— Problem requirements —
With the line containing "1568x767 pixels." as the starting point, output the remaining lines of the data exactly as they are, through the last.

— Dataset records —
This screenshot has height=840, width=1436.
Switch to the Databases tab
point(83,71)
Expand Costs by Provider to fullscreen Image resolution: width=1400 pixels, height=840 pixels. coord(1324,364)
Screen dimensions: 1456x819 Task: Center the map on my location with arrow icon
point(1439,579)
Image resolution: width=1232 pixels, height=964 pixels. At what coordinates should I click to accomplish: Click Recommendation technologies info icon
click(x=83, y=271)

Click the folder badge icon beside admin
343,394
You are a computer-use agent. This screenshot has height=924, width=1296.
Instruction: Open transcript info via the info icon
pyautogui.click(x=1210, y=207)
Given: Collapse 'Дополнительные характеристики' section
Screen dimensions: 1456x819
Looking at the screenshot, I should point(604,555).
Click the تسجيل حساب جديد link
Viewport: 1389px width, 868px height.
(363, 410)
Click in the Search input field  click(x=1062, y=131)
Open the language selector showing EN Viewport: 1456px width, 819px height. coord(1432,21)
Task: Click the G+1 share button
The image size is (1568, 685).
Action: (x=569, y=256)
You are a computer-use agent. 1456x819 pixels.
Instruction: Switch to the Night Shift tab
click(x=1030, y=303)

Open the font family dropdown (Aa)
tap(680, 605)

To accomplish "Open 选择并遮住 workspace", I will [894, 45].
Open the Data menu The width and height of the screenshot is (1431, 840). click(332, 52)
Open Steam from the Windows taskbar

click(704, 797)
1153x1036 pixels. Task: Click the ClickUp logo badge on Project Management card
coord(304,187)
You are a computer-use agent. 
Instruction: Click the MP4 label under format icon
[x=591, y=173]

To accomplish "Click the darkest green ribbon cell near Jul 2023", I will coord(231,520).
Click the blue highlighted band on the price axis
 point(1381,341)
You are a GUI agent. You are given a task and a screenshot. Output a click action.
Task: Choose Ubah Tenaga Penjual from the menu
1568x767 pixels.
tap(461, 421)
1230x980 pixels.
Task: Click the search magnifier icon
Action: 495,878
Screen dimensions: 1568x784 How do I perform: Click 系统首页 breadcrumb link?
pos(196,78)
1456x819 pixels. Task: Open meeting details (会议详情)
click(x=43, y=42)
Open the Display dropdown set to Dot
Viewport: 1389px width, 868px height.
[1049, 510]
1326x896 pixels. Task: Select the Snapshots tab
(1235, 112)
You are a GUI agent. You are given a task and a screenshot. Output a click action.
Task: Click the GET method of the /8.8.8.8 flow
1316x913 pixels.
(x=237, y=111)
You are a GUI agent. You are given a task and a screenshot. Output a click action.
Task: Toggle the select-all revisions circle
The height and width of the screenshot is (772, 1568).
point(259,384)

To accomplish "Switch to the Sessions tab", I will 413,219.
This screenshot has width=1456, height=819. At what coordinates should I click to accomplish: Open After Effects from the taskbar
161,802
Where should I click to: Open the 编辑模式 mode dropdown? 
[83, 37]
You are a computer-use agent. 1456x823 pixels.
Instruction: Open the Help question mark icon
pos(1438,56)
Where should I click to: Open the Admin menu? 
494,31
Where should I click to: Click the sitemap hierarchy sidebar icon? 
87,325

— Response box —
1568x767 pixels.
tap(461, 421)
1230x980 pixels.
Task: Click the search magnifier icon
Action: 495,878
Screen dimensions: 1568x784 How do I perform: Click 系统首页 breadcrumb link?
pos(196,78)
1456x819 pixels. Task: Open meeting details (会议详情)
click(x=43, y=42)
Open the Display dropdown set to Dot
Viewport: 1389px width, 868px height.
[1049, 510]
1326x896 pixels. Task: Select the Snapshots tab
(1235, 112)
You are a GUI agent. You are given a task and a screenshot. Output a click action.
Task: Click the GET method of the /8.8.8.8 flow
1316x913 pixels.
(x=237, y=111)
You are a GUI agent. You are given a task and a screenshot. Output a click action.
Task: Toggle the select-all revisions circle
The height and width of the screenshot is (772, 1568).
point(259,384)

To accomplish "Switch to the Sessions tab", I will 413,219.
This screenshot has width=1456, height=819. At what coordinates should I click to accomplish: Open After Effects from the taskbar
161,802
Where should I click to: Open the 编辑模式 mode dropdown? 
[83, 37]
You are a computer-use agent. 1456x823 pixels.
Instruction: Open the Help question mark icon
pos(1438,56)
Where should I click to: Open the Admin menu? 
494,31
Where should I click to: Click the sitemap hierarchy sidebar icon? 
87,325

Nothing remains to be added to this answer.